Package 'DiscreteDatasets'

Title: Example Data Sets for Use with Discrete Statistical Tests
Description: Provides several data sets for use with discrete statistical tests and discrete multiple testing procedures. Some of them are also available as a four-column version, so that each row represents a 2x2 table.
Authors: Christina Kihn [aut], Sebastian Döhler [aut], Florian Junge [cre, aut]
Maintainer: Florian Junge <[email protected]>
License: GPL-3
Version: 0.1.1
Built: 2024-10-25 04:31:43 UTC
Source: https://github.com/disohda/discretedatasets

Help Index


DiscreteDatasets

Description

This package contains example datasets for use with discrete statistical tests and discrete multiple testing procedures. Some of them are also available as a four-column version, so that each row represents a 2x2 table.

Author(s)

Maintainer: Florian Junge [email protected]

Authors:

  • Christina Kihn

  • Sebastian Döhler

See Also

Useful links:


Airway smooth muscle cells

Description

Read counts per gene for airway smooth muscle cell lines RNA-Seq experiment

Usage

data("airway")

data("airway_treat")

data("airway_four_columns")

Format

airway is a data.frame with 63,677 rows and 8 columns. Each row corresponds to a specific gene and each column to a labeled sample.

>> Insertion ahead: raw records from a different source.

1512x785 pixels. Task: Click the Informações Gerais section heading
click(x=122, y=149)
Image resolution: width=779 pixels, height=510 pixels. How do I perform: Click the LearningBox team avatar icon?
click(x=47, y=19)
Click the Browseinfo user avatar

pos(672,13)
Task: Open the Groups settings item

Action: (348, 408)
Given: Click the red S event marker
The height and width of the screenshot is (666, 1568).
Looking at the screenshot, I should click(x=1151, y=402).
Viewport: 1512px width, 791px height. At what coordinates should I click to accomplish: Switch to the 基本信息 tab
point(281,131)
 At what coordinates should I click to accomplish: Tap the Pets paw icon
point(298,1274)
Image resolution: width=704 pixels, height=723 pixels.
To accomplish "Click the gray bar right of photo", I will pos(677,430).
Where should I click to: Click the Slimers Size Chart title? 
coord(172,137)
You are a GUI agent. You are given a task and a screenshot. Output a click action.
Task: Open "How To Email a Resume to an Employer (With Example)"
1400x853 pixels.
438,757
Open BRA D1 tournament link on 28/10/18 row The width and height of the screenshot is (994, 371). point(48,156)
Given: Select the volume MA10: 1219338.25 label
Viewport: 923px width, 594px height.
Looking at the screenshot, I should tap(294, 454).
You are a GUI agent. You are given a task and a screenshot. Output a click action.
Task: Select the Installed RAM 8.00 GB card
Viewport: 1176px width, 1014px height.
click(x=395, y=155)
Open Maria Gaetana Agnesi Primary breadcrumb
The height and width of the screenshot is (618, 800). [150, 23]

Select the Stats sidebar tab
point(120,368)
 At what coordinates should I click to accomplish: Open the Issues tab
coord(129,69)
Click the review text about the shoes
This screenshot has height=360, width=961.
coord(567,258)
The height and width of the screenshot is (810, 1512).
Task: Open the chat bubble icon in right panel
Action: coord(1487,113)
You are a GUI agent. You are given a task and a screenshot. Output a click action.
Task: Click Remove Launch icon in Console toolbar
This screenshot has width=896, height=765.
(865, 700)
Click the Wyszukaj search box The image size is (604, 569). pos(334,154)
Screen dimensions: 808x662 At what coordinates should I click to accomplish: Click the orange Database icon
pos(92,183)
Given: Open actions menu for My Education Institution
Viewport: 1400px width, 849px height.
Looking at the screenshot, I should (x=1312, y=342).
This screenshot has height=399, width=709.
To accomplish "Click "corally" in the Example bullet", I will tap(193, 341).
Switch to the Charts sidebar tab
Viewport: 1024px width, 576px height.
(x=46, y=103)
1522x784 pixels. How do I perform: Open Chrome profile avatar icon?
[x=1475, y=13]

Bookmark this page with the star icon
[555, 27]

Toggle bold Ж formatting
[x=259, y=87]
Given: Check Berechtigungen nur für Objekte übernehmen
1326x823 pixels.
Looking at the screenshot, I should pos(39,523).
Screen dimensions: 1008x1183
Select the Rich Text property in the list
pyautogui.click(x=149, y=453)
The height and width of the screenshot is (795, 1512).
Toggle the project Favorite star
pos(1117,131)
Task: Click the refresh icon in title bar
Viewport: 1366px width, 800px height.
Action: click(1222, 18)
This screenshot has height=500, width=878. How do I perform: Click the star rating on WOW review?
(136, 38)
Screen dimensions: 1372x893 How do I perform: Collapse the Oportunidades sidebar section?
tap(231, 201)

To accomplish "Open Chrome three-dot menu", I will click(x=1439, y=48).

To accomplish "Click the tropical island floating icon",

airway_treat is a data.frame with 63,677 rows representing genes with the following two columns:

Treatment

Number of reads for the specific gene in all treated samples.

NoTreatment

Number of reads for the specific gene in all untreated samples.

Thus, each line describes a 2x2 table, e.g.:

ENSG00000000003 This gene All other genes
Treatment Xi,1X_{i, 1} 89,561,179 - Xi,1X_{i, 1}
No Treatment Xi,2X_{i, 2} 85,955,244 - Xi,2X_{i, 2}

airway_four_columns is a data.frame with 63,677 rows representing genes with the following four columns:

Treatment.ThisGene

Number of reads for the specific gene in all treated samples.

NoTreatment.ThisGene

Number of reads for the specific gene in all untreated samples.

Treatment.AllOtherGenes

Number of reads for all other genes in all treated samples.

NoTreatment.AllOtherGenes

Number of reads for tall other genes in all untreated samples.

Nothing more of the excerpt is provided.